* [What the task requires] Go through the records below and return each line that has "will" in it.

==================================================

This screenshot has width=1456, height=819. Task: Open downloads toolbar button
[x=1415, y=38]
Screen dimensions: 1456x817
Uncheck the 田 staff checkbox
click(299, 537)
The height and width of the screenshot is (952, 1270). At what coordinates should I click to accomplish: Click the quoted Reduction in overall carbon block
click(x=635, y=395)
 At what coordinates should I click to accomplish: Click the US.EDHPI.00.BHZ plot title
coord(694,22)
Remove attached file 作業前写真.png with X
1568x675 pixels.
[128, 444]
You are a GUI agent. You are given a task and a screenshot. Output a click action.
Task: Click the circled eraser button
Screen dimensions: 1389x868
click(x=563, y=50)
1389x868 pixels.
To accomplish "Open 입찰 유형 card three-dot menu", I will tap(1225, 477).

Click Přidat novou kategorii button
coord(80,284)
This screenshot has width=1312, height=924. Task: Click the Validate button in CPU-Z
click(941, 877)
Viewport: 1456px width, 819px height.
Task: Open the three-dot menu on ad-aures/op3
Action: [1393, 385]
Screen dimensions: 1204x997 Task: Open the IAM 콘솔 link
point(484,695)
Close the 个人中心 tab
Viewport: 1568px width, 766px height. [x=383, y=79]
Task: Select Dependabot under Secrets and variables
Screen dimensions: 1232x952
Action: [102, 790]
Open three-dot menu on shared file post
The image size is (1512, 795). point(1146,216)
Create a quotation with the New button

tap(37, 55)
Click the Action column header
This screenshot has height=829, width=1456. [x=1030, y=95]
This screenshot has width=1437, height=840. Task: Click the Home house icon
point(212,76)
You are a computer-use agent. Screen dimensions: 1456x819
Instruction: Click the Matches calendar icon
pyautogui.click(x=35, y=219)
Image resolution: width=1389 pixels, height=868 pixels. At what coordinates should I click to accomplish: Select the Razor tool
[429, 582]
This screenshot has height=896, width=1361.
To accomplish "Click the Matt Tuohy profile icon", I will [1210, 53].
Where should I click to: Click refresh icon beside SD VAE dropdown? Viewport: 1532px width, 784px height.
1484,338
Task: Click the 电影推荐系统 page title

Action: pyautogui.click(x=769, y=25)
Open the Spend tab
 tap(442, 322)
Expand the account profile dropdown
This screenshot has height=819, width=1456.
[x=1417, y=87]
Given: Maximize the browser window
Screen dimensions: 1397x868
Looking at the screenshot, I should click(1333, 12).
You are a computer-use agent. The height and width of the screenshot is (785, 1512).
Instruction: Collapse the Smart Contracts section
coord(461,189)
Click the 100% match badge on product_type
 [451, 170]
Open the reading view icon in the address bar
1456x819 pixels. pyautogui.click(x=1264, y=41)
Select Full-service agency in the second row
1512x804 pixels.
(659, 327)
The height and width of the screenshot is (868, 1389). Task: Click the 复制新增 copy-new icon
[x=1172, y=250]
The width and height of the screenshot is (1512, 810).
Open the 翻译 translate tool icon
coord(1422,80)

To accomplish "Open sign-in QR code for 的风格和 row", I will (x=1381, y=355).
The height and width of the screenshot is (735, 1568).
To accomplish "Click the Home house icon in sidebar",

==================================================

* [Answer]
To accomplish "Open 입찰 유형 card three-dot menu", I will tap(1225, 477).
To accomplish "Click the Matt Tuohy profile icon", I will [1210, 53].
To accomplish "Open sign-in QR code for 的风格和 row", I will (x=1381, y=355).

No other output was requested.